Apple annuncia i risultati del Q1 2009
Posted on 22. gen, 2009 by Nimus in AAPL, Apple, News

Ieri si e tenuta la conference call relativa ai risultati del primo trimestre fiscale di quest’anno per Apple. E’ davvero il caso di dire che Apple ha raggiunto numeri da record ancora una volta. A dispetto della crisi mondiale, Apple dimostra di essere un’azienda solida. Nel Q1 2009 ha incassato 10,17 miliardi di dollari, (contro i 9,6 miliardi di dollari dello stesso periodo nel 2008) con un utile netto che ammonta a 1,58 miliardi di dollari, ed un valore di 1,76$ per azione. Tutte cifre che segnano un record nella storia Apple. In queste cifre non s tiene conto di ulteriori introiti derivanti dalla vendita di iPhone ed Apple TV, che data la natura commerciale dei due prodotti vengono contabilizzati in maniera differente (con sistema non-GAAP). Infatti nella nota Apple si legge che:
Ricalcolando il fatturato GAAP e i costi produttivi per eliminare l’impatto della contabilità a sottoscrizione i corrispondenti conteggi non-GAAP per il trimestre riportano 11,8 miliardi di dollari di “fatturato ricalcolato” e 2,3 miliardi di dollari di “utili ricalcolati”
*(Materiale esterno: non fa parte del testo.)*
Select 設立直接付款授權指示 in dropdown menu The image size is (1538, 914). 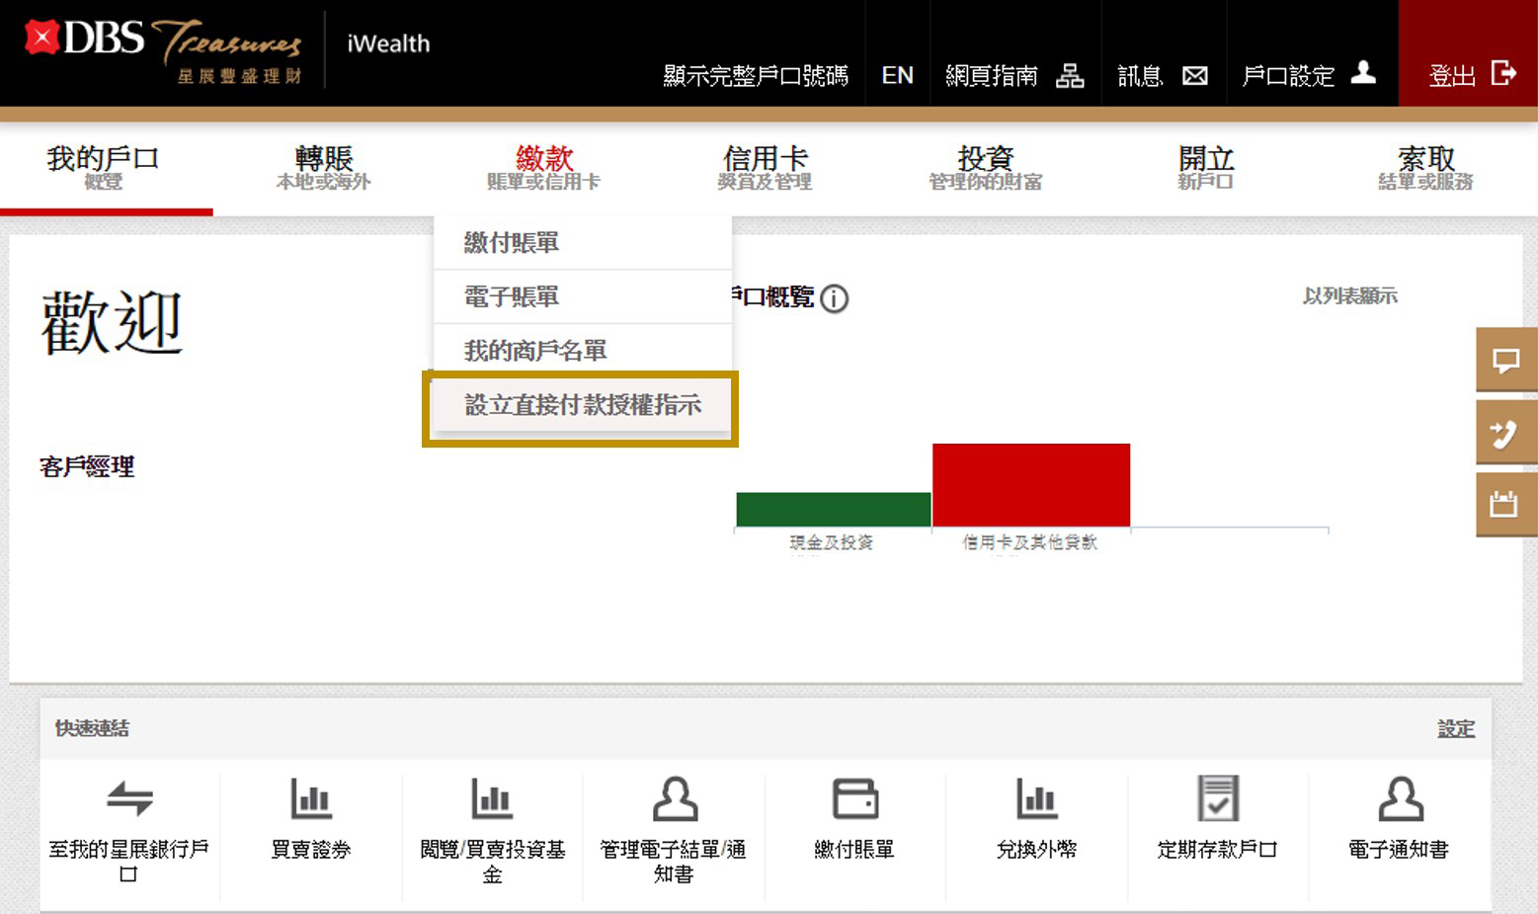tap(582, 405)
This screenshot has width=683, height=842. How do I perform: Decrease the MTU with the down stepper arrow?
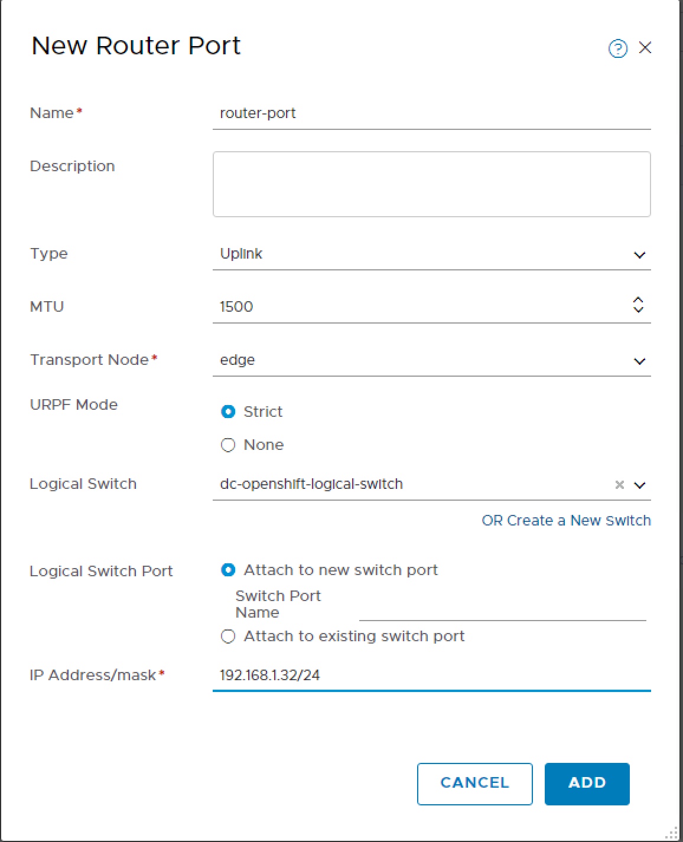coord(638,311)
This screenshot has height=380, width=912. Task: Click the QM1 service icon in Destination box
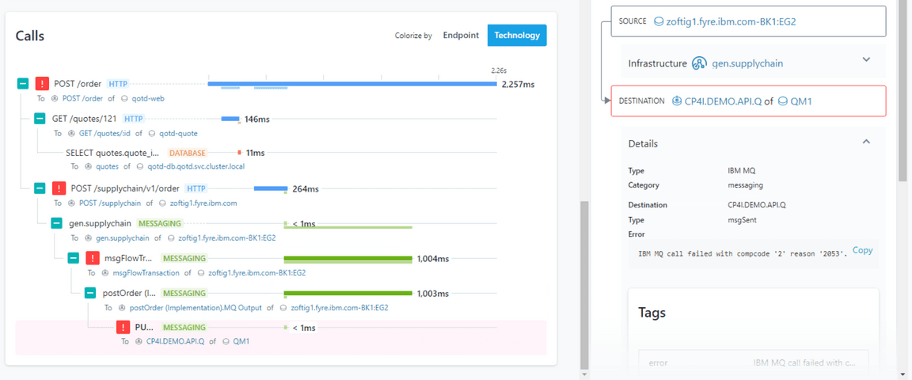(783, 101)
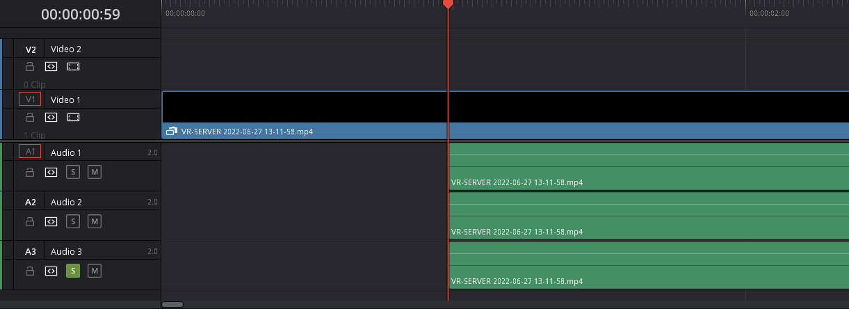
Task: Toggle auto track selector on Video 2
Action: [x=51, y=67]
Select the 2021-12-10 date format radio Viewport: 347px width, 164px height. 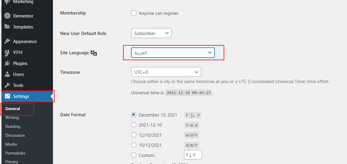(x=134, y=125)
Apple ha venduto 2.524.000 Mac, con una crescita del 9% rispetto alla quantità di Mac venduti nel primo trimestre fiscale del 2008. La vendita di iPod ha raggiunto il record di 22.727.000 unità vendute con una crescita del 3% rispetto allo stesso periodo del 2008. Per iPhone si registrano 4.363.000 unità vendute, con una crescita dell’88% rispetto al Q1 del 2008, quando comunque l’iPhone era ancora EDGE ed era venduto solo in alcuni paesi!!
Anche Jobs ha commentato i risultati dicendo:
Anche in questo periodo economicamente difficile, siamo incredibilmente lieti di poter riportare il nostro miglior trimestre in termini di fatturato e guadagno netto nella storia di Apple – superando i 10 miliardi di dollari di entrate per la prima volta in assoluto
Apple rimane prudente circa le previsioni di risultato del prossimo trimestre. Il CFO Peter Oppenheimer prospetta un fatturato che potrà variare fra i 7,6 e gli 8 miliardi di dollari, da 0,9$ a 1$ per azione.